> EXERCISE AIM: Would you please repeat the data exactly as given?

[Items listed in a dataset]
☆ ☆ ☆

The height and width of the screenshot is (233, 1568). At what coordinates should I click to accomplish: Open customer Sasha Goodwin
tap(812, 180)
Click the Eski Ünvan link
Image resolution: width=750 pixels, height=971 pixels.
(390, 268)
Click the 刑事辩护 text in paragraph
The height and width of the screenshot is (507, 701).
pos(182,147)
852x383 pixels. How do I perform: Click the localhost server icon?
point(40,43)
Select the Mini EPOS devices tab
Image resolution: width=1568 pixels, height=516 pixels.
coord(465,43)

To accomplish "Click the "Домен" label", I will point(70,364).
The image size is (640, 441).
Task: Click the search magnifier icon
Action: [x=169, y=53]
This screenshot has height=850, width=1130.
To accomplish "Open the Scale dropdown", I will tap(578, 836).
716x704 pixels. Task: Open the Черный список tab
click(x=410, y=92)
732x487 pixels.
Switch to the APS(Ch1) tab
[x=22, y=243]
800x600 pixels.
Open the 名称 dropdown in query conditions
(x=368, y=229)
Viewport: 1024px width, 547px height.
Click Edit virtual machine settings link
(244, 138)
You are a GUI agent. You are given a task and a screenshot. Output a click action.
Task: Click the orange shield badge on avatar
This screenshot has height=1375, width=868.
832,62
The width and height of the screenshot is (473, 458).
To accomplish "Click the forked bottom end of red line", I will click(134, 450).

☆ ☆ ☆

> FINISHED EXERCISE:
The height and width of the screenshot is (233, 1568). At what coordinates should I click to accomplish: Open customer Sasha Goodwin
tap(812, 180)
Click the Eski Ünvan link
Image resolution: width=750 pixels, height=971 pixels.
(390, 268)
Click the 刑事辩护 text in paragraph
The height and width of the screenshot is (507, 701).
pos(182,147)
852x383 pixels. How do I perform: Click the localhost server icon?
point(40,43)
Select the Mini EPOS devices tab
Image resolution: width=1568 pixels, height=516 pixels.
coord(465,43)

To accomplish "Click the "Домен" label", I will point(70,364).
The image size is (640, 441).
Task: Click the search magnifier icon
Action: [x=169, y=53]
This screenshot has height=850, width=1130.
To accomplish "Open the Scale dropdown", I will tap(578, 836).
716x704 pixels. Task: Open the Черный список tab
click(x=410, y=92)
732x487 pixels.
Switch to the APS(Ch1) tab
[x=22, y=243]
800x600 pixels.
Open the 名称 dropdown in query conditions
(x=368, y=229)
Viewport: 1024px width, 547px height.
Click Edit virtual machine settings link
(244, 138)
You are a GUI agent. You are given a task and a screenshot. Output a click action.
Task: Click the orange shield badge on avatar
This screenshot has height=1375, width=868.
832,62
The width and height of the screenshot is (473, 458).
To accomplish "Click the forked bottom end of red line", I will click(134, 450).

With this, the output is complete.